• [Do this]
Output this listing as a Markdown table with the columns "Row" and "Line": number each line in the first column, put its text in the second, and leave out blank lines.

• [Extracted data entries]
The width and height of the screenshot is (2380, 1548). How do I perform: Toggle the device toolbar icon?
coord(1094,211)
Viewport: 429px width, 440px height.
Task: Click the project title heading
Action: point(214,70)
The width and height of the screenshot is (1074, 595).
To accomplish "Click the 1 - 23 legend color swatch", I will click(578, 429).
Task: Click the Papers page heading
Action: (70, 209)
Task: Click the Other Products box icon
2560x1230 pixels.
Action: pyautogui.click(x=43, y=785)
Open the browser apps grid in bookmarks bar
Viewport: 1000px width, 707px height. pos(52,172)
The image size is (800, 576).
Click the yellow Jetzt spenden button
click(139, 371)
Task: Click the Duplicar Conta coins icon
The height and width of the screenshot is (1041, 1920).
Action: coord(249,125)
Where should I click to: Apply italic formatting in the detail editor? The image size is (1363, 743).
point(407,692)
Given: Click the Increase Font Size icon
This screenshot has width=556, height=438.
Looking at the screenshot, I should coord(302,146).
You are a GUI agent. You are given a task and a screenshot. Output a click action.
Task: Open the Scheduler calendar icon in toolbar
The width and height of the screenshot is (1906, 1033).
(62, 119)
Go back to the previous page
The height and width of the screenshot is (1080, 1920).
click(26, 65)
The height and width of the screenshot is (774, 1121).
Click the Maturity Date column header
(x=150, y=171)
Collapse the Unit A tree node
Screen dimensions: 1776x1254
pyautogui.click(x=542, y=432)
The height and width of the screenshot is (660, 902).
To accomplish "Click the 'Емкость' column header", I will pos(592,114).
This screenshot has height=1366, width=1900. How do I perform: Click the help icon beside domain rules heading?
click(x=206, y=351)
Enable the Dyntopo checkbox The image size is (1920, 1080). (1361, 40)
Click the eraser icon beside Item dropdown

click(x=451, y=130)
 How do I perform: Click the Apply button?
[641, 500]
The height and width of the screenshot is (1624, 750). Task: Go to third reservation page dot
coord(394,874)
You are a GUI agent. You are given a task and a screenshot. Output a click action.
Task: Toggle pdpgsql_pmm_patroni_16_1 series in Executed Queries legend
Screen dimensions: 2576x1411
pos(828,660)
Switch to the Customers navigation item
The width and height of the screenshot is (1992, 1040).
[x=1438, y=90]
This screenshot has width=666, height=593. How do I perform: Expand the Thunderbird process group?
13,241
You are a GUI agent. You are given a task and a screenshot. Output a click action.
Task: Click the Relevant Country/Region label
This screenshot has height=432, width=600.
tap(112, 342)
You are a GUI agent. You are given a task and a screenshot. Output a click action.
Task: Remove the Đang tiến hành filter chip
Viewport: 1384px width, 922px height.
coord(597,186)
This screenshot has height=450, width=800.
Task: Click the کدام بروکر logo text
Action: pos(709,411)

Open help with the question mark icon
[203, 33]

• [Response to this task]
| Row | Line |
|---|---|
| 1 | The width and height of the screenshot is (2380, 1548). How do I perform: Toggle the device toolbar icon? |
| 2 | coord(1094,211) |
| 3 | Viewport: 429px width, 440px height. |
| 4 | Task: Click the project title heading |
| 5 | Action: point(214,70) |
| 6 | The width and height of the screenshot is (1074, 595). |
| 7 | To accomplish "Click the 1 - 23 legend color swatch", I will click(578, 429). |
| 8 | Task: Click the Papers page heading |
| 9 | Action: (70, 209) |
| 10 | Task: Click the Other Products box icon |
| 11 | 2560x1230 pixels. |
| 12 | Action: pyautogui.click(x=43, y=785) |
| 13 | Open the browser apps grid in bookmarks bar |
| 14 | Viewport: 1000px width, 707px height. pos(52,172) |
| 15 | The image size is (800, 576). |
| 16 | Click the yellow Jetzt spenden button |
| 17 | click(139, 371) |
| 18 | Task: Click the Duplicar Conta coins icon |
| 19 | The height and width of the screenshot is (1041, 1920). |
| 20 | Action: coord(249,125) |
| 21 | Where should I click to: Apply italic formatting in the detail editor? The image size is (1363, 743). |
| 22 | point(407,692) |
| 23 | Given: Click the Increase Font Size icon |
| 24 | This screenshot has width=556, height=438. |
| 25 | Looking at the screenshot, I should coord(302,146). |
| 26 | You are a GUI agent. You are given a task and a screenshot. Output a click action. |
| 27 | Task: Open the Scheduler calendar icon in toolbar |
| 28 | The width and height of the screenshot is (1906, 1033). |
| 29 | (62, 119) |
| 30 | Go back to the previous page |
| 31 | The height and width of the screenshot is (1080, 1920). |
| 32 | click(26, 65) |
| 33 | The height and width of the screenshot is (774, 1121). |
| 34 | Click the Maturity Date column header |
| 35 | (x=150, y=171) |
| 36 | Collapse the Unit A tree node |
| 37 | Screen dimensions: 1776x1254 |
| 38 | pyautogui.click(x=542, y=432) |
| 39 | The height and width of the screenshot is (660, 902). |
| 40 | To accomplish "Click the 'Емкость' column header", I will pos(592,114). |
| 41 | This screenshot has height=1366, width=1900. How do I perform: Click the help icon beside domain rules heading? |
| 42 | click(x=206, y=351) |
| 43 | Enable the Dyntopo checkbox The image size is (1920, 1080). (1361, 40) |
| 44 | Click the eraser icon beside Item dropdown |
| 45 | click(x=451, y=130) |
| 46 |  How do I perform: Click the Apply button? |
| 47 | [641, 500] |
| 48 | The height and width of the screenshot is (1624, 750). Task: Go to third reservation page dot |
| 49 | coord(394,874) |
| 50 | You are a GUI agent. You are given a task and a screenshot. Output a click action. |
| 51 | Task: Toggle pdpgsql_pmm_patroni_16_1 series in Executed Queries legend |
| 52 | Screen dimensions: 2576x1411 |
| 53 | pos(828,660) |
| 54 | Switch to the Customers navigation item |
| 55 | The width and height of the screenshot is (1992, 1040). |
| 56 | [x=1438, y=90] |
| 57 | This screenshot has width=666, height=593. How do I perform: Expand the Thunderbird process group? |
| 58 | 13,241 |
| 59 | You are a GUI agent. You are given a task and a screenshot. Output a click action. |
| 60 | Task: Click the Relevant Country/Region label |
| 61 | This screenshot has height=432, width=600. |
| 62 | tap(112, 342) |
| 63 | You are a GUI agent. You are given a task and a screenshot. Output a click action. |
| 64 | Task: Remove the Đang tiến hành filter chip |
| 65 | Viewport: 1384px width, 922px height. |
| 66 | coord(597,186) |
| 67 | This screenshot has height=450, width=800. |
| 68 | Task: Click the کدام بروکر logo text |
| 69 | Action: pos(709,411) |
| 70 | Open help with the question mark icon |
| 71 | [203, 33] |